Data for this exercise |
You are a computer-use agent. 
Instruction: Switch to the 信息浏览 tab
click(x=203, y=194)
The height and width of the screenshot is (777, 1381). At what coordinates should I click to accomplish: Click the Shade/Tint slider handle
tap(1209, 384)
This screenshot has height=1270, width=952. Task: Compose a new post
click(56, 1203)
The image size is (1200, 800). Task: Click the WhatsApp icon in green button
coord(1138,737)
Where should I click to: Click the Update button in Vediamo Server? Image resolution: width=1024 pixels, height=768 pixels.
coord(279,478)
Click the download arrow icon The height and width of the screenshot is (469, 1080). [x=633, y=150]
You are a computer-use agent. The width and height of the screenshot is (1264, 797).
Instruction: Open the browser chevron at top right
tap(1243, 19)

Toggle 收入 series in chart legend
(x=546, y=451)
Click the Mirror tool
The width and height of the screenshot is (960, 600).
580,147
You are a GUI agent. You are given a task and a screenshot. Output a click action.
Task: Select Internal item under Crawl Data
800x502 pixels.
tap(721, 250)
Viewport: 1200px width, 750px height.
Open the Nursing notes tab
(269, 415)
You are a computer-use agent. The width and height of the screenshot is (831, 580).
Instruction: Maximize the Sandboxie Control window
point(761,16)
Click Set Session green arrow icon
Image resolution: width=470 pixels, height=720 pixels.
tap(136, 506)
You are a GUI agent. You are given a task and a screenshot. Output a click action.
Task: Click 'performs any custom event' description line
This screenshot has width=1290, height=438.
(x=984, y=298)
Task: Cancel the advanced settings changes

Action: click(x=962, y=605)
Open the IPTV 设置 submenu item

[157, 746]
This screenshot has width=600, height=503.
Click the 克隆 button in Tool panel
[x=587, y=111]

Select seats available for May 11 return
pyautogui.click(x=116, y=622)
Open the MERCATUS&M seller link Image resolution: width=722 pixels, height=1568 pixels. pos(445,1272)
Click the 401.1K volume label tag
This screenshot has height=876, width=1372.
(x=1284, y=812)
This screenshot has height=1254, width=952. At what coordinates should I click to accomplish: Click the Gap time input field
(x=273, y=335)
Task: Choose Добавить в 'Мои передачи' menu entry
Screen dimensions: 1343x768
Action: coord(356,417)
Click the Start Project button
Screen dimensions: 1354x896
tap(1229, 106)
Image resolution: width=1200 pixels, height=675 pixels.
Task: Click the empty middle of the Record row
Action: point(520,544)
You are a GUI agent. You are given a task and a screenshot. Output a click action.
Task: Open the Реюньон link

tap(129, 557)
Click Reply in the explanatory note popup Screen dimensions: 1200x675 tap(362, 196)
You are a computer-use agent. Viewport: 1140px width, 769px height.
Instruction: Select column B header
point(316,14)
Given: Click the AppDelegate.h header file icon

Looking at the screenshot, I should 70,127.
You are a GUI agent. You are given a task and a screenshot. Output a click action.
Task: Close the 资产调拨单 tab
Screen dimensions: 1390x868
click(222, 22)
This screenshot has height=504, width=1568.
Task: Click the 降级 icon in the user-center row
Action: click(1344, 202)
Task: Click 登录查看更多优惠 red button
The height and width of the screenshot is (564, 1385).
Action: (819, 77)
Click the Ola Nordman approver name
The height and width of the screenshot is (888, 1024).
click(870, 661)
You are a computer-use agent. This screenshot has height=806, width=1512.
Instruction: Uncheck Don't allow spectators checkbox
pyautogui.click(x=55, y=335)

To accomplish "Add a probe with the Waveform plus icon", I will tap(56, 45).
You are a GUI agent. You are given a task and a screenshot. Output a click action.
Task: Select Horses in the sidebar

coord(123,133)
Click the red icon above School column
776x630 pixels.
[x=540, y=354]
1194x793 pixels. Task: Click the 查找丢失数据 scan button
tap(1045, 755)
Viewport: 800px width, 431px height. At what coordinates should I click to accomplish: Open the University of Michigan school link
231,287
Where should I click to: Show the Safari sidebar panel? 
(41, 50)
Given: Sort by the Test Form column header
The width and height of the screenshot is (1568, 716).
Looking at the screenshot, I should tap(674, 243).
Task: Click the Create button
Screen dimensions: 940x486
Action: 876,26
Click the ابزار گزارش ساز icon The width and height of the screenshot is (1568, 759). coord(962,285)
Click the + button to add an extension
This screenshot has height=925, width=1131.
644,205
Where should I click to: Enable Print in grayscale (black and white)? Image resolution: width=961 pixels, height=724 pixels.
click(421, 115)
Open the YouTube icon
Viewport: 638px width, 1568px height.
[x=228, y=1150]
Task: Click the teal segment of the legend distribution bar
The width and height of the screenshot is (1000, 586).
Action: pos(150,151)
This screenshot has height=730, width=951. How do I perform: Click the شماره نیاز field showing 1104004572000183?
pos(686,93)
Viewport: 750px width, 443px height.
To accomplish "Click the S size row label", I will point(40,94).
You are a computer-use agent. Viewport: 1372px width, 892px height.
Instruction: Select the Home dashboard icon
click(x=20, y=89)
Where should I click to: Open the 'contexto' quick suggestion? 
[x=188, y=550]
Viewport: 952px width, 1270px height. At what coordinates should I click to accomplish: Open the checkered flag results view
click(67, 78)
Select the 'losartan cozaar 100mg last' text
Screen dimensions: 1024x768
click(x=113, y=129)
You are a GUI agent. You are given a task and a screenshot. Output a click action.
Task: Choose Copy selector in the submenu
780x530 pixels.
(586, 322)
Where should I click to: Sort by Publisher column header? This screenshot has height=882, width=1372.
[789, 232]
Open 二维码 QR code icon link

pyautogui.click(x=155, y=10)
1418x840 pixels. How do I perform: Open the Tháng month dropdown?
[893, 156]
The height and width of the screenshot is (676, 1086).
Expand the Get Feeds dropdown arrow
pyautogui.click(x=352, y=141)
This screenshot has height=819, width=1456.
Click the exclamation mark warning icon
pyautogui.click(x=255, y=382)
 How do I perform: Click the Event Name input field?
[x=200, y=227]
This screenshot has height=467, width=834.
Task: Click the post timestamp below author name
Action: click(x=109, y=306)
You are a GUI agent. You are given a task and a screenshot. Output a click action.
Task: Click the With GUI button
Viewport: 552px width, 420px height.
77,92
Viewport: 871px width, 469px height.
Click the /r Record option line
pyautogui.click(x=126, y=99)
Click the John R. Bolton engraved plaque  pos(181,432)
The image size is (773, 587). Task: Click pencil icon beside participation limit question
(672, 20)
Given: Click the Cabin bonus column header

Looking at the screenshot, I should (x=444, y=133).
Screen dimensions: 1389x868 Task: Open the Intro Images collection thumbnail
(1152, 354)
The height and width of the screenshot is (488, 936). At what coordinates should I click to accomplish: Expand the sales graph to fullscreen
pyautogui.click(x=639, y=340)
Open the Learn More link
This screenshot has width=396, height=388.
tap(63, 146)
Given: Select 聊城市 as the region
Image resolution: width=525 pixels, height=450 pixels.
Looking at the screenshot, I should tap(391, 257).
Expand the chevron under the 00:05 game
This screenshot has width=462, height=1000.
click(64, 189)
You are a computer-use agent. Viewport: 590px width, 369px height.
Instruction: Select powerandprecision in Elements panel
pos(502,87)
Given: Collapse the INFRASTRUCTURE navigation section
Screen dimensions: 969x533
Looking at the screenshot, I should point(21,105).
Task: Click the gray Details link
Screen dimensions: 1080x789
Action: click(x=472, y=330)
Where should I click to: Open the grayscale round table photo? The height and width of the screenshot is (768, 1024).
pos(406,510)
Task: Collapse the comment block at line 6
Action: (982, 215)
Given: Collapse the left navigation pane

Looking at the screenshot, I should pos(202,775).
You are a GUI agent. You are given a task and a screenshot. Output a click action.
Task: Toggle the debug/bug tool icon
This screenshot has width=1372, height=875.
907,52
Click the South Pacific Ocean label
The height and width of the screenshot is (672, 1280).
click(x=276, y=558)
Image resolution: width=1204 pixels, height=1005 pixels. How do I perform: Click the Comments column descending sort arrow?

Exercise objective | From the entries, copy every line in which the word "label" occurs.

Response area |
Click the 401.1K volume label tag
To accomplish "Click the S size row label", I will point(40,94).
Click the South Pacific Ocean label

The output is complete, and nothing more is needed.